8. En sixième lieu, pour les mêmes motifs que ceux exposés au point précédent et en l’absence de circonstance particulière, Mme B… ne peut soutenir que sa vie privée et familiale est, par elle-même, constitutive d’un motif exceptionnel ou humanitaire impliquant que l’autorité préfectorale lui délivre un titre de séjour. Par ailleurs, si elle soutient que l’arrêté énonce à tort l’absence de cachet d’entrée sur son passeport, cette circonstance est sans incidence sur sa légalité dès lors que l’autorité préfectorale, qui a relevé que l’intéressée s’est maintenue en France après l’expiration de son visa, ne s’est pas fondée sur ce motif pour refuser la délivrance, en vertu de son pouvoir discrétionnaire de régularisation, du titre de séjour sollicité ou pour prononcer une obligation de quitter le territoire français à son encontre. Par suite, le moyen selon lequel l’arrêté en litige serait entaché d’inexactitudes matérielles des faits ne peut être accueilli.
9. En dernier lieu, compte tenu des motifs énoncés au point 7 et de la circonstance qu’il ne ressort pas des pièces du dossier que l’état de santé de Mme B… serait d’une gravité telle que l’exécution de l’arrêté litigieux entraînerait des conséquences exceptionnelles, le moyen tiré de ce que cet arrêté est entaché d’une erreur manifeste d’appréciation quant à ses conséquences sur la situation personnelle de Mme B… doit être écarté.
Sur les conclusions aux fins d’injonction et d’astreinte :
10. Le présent jugement, qui rejette les conclusions aux fins d’annulation, n’implique aucune mesure d’exécution.
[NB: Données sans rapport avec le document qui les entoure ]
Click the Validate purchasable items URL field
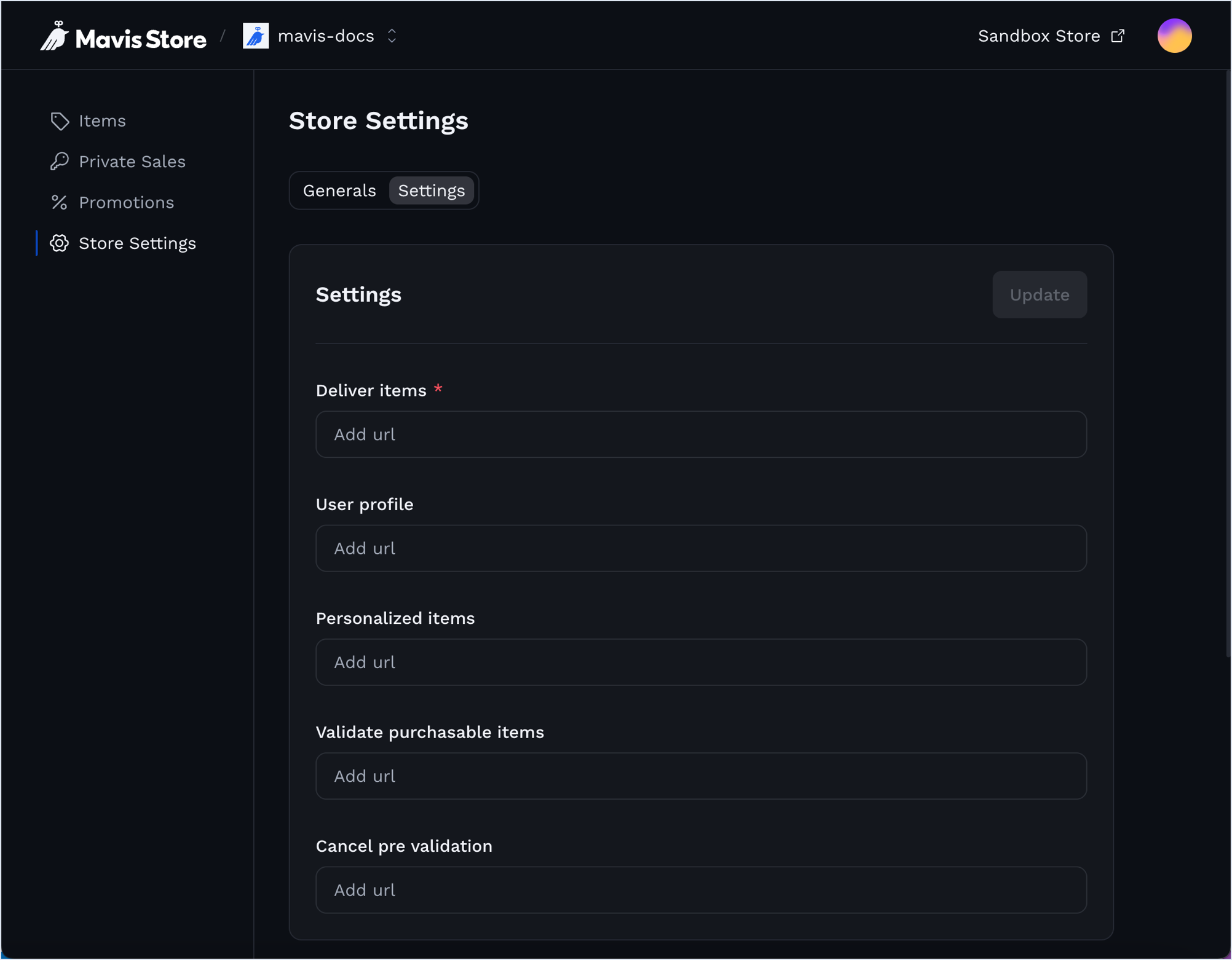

Par suite, les conclusions aux fins d’injonction et d’astreinte présentées par Mme B… ne peuvent qu’être rejetées.
Sur les frais d’instance :
11. Les dispositions de l’article L. 761-1 du code de justice administrative font obstacle à ce que soit mise à la charge de l’Etat, qui n’est pas la partie perdante dans la présente instance, la somme réclamée par Mme B… au titre des frais exposés par elle et non compris dans les dépens.
D E C I D E :
Article 1er : La requête de Mme B… est rejetée.
Article 2 : Le présent jugement sera notifié à Mme A… B… et au préfet de la Seine-Saint-Denis.
Délibéré après l’audience du 18 décembre 2025, à laquelle siégeaient :
Mme Mach, présidente,
Mme Syndique, première conseillère,
M. Hégésippe, premier conseiller.
Rendu public par mise à disposition au greffe le 8 janvier 2026.
Le rapporteur,
D. HEGESIPPE
La présidente,
A-S. MACH
Le greffier,
S. WERKLING
La République mande et ordonne au préfet de la Seine-Saint-Denis en ce qui le concerne ou à tous commissaires de justice à ce requis en ce qui concerne les voies de droit commun contre les parties privées, de pourvoir à l’exécution de la présente décision.